Now, we have a file called 'mainpage.html' saved to your machine that contains all the code from www.everydaysexism.com. However, to get more useful, parsed data, we must give the spider more specific instructions.

__Note:__ Remember, to restart the kernel if you want to rerun a Scrapy script.

In [None]:
import scrapy
from scrapy.crawler import CrawlerProcess

class ESSpider(scrapy.Spider):
    name = 'ESS'
    start_urls = ['http://www.everydaysexism.com']
    
    def parse(self, response):
        # Iterate over every <article> element on the page
        for article in response.xpath('//article'):
            yield {
                'name': article.xpath('header/h2/a/@title').extract_first(),
                'date': article.xpath('header/section/span[@class="entry-date"]/text()').extract_first(),
                'text': article.xpath('section[@class="entry-content"]/p/text()').extract(),
                'tags': article.xpath('*/span[@class="tag-links"]/a/text()').extract()
            }
            
            
# Pass in crawler parameters
process = CrawlerProcess({
    'FEED_FORMAT': 'json',         # Store data in json
    'FEED_URI': './scraper_results/firstpage.json',  # Name of the json file
    'LOG_ENABLED': False           # Turning off logging
})

# Start the crawler & spider
process.crawl(ESSpider)
process.start()
print('Success')

In [None]:
import pandas as pd 

firstpage = pd.read_json('./scraper_results/firstpage.json', orient='records')
print(firstpage.shape)
firstpage.head()

### Recursion
Now that we have a scraper that can pull the information we want off of a page and store it in a file, we want to run that scraper over all the pages of the website. We do this using recursion – the Scrapy spider will run over a page, gather information, and then detect a link to the next page and call itself on the new page.

In [None]:
import scrapy
from scrapy.crawler import CrawlerProcess
import re

class ESSpider(scrapy.Spider):
    name = 'ESS'
    start_urls = ['http://www.everydaysexism.com']
    
    def parse(self, response):

        # Iterate over every <article> element on the page
        for article in response.xpath('//article'):
            yield {
                'name': article.xpath('header/h2/a/@title').extract_first(),
                'date': article.xpath('header/section/span[@class="entry-date"]/text()').extract_first(),
                'text': article.xpath('section[@class="entry-content"]/p/text()').extract(),
                'tags': article.xpath('*/span[@class="tag-links"]/a/text()').extract()
            }

            # Getting the next page URL
            next_page = response.xpath('//div[@class="nav-previous"]/a/@href').extract_first()
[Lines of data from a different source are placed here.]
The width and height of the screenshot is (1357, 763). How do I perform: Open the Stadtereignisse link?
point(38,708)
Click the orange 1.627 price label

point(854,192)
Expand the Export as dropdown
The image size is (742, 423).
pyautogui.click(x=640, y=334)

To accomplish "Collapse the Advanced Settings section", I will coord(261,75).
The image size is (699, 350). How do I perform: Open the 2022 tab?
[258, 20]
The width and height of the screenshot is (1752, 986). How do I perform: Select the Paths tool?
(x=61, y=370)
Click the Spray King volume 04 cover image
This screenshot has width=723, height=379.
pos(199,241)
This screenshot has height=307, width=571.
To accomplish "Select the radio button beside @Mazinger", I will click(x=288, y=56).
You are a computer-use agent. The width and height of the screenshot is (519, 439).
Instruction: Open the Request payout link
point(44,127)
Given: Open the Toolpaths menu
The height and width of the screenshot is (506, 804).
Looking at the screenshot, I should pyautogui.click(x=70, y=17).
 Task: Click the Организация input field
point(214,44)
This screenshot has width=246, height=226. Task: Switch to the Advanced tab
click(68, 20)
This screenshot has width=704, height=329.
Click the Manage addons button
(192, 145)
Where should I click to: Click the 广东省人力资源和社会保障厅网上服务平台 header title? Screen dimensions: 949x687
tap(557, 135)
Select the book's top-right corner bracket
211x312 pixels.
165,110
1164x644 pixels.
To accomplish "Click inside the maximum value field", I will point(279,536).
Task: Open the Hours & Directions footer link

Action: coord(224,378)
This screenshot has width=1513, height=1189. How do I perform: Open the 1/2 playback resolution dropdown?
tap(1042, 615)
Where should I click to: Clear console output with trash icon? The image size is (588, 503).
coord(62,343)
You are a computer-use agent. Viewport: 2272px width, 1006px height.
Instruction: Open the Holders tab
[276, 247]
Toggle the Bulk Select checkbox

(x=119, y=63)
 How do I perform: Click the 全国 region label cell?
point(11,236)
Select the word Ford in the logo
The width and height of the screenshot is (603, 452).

            # Grabbing the next page number
            pagenum = int(re.findall(r'\d+', next_page)[0])

            # Recursively call the spider until page 9
            if next_page is not None and pagenum < 10:
                next_page = response.urljoin(next_page)
                # Request next page with same parsing as above
                yield scrapy.Request(next_page, callback=self.parse)

            
# Pass in crawler parameters
# Additional parameters are for scraping etiquette
process = CrawlerProcess({
    'FEED_FORMAT': 'json',
    'FEED_URI': './scraper_results/data.json',
    'LOG_ENABLED': False,
    'ROBOTSTXT_OBEY': True,
    'USER_AGENT': 'ThinkfulDataScienceBootcampCrawler (thinkful.com)',
    'AUTOTHROTTLE_ENABLED': True,
    'HTTPCACHE_ENABLED': True
})

# Instantiate and start crawler
process.crawl(ESSpider)
process.start()
print('Success')

In [None]:
import pandas as pd

df = pd.read_json('./scraper_results/data.json', orient='records')
print(df.shape)
df.head()

Nine pages at 10 entries a row gives us 90 rows - looks like we were successful in our scraping! 

## Challenge

Now, we will try to pull Nathaniel Rakich's articles from [FiveThirtyEight](https://fivethirtyeight.com/contributors/nathaniel-rakich/).

In [2]:
import scrapy
from scrapy.crawler import CrawlerProcess
import re 

class FiveThirtyEight(scrapy.Spider):
    name = "NS"
    
    start_urls = ['https://fivethirtyeight.com/contributors/nathaniel-rakich/']
    
    def parse(self, response):
        for item in response.xpath("//div[@class='content-area']/div"):
            yield {
                'date': item.xpath(".//div[@class='post-info']/p/time/text()").extract_first(),
                'title': item.xpath(".//div[@class='post-info']/div/div/h2/a/text()").extract_first(),
                'article_link': item.xpath(".//div[@class='post-info']/div/div/h2/a/@href").extract_first(),
                'author': item.xpath(".//div[@class='post-info']/div/div/p[@class='single-metadata card vcard']/a/text()").extract_first()
            }
        
        nextpage = response.xpath("//div[@class='links']/a/@href").extract_first()
        pagenum = int(re.findall(r'\d+', nextpage)[0])
        
        # Recursively call next page
        if nextpage is not None and pagenum < 4: 
            nextpage = response.urljoin(nextpage)
            yield scrapy.Request(nextpage, callback=self.parse)
            
            
# Passing crawler parameters
process = CrawlerProcess({
    'FEED_FORMAT': 'json',
    'FEED_URI': './scraper_results/NS538.json',
    'LOG_ENABLED': False,
    'ROBOTSTXT_OBEY': True,
    'USER_AGENT': 'Thapani Sawaengsri (thapani.sawaengsri@gmail.com)',
    'AUTOTHROTTLE_ENABLED': True,
    'HTTPCACHE_ENABLED': True
})

# Instantiate and start scraper
process.crawl(FiveThirtyEight)
process.start()
print('Success')

Success


In [3]:
import pandas as pd

df = pd.read_json('./scraper_results/NS538.json', orient='records')

print(df.shape)
df.head()

(26, 4)


Unnamed: 0,date,title,article_link,author
0,NaT,,,
1,NaT,,,
2,2019-10-25,\n\t\t\t\tWhere The Public Stands On Impeachme...,https://fivethirtyeight.com/features/where-the...,Nathaniel Rakich
3,2019-10-24,\n\t\t\t\tNine Candidates Have Made The Novemb...,https://fivethirtyeight.com/features/klobuchar...,Nathaniel Rakich
4,2019-10-23,\n\t\t\t\tWe’ve Already Seen Twice As Many Pre...,https://fivethirtyeight.com/features/weve-alre...,Nathaniel Rakich


Looks like the scraper worked! The first two blank rows are article-like areas that were not actually articles.